● Task directions
Your task is to print every entry below exactly as given.

● Data shown
════
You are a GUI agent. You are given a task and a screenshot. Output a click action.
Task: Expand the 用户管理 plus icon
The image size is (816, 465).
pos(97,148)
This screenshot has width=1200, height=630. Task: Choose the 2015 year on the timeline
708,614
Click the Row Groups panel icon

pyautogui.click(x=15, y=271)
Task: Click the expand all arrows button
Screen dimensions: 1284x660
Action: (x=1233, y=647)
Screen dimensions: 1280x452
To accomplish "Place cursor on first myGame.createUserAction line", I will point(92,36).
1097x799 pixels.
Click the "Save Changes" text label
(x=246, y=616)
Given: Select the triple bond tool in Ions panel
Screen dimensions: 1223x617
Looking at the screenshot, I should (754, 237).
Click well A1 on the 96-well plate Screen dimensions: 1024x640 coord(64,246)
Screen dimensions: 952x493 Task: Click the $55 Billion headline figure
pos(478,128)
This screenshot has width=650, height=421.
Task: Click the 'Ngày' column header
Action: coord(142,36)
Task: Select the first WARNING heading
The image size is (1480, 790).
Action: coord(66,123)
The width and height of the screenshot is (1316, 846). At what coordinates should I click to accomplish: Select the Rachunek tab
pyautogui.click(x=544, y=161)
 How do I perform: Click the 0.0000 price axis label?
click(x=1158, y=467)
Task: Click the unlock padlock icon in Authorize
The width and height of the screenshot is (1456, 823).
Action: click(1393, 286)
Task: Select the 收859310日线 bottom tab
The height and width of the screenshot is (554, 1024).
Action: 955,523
════
● Answer to this exercise
You are a GUI agent. You are given a task and a screenshot. Output a click action.
Task: Expand the 用户管理 plus icon
The image size is (816, 465).
pos(97,148)
This screenshot has width=1200, height=630. Task: Choose the 2015 year on the timeline
708,614
Click the Row Groups panel icon

pyautogui.click(x=15, y=271)
Task: Click the expand all arrows button
Screen dimensions: 1284x660
Action: (x=1233, y=647)
Screen dimensions: 1280x452
To accomplish "Place cursor on first myGame.createUserAction line", I will point(92,36).
1097x799 pixels.
Click the "Save Changes" text label
(x=246, y=616)
Given: Select the triple bond tool in Ions panel
Screen dimensions: 1223x617
Looking at the screenshot, I should (754, 237).
Click well A1 on the 96-well plate Screen dimensions: 1024x640 coord(64,246)
Screen dimensions: 952x493 Task: Click the $55 Billion headline figure
pos(478,128)
This screenshot has width=650, height=421.
Task: Click the 'Ngày' column header
Action: coord(142,36)
Task: Select the first WARNING heading
The image size is (1480, 790).
Action: coord(66,123)
The width and height of the screenshot is (1316, 846). At what coordinates should I click to accomplish: Select the Rachunek tab
pyautogui.click(x=544, y=161)
 How do I perform: Click the 0.0000 price axis label?
click(x=1158, y=467)
Task: Click the unlock padlock icon in Authorize
The width and height of the screenshot is (1456, 823).
Action: click(1393, 286)
Task: Select the 收859310日线 bottom tab
The height and width of the screenshot is (554, 1024).
Action: 955,523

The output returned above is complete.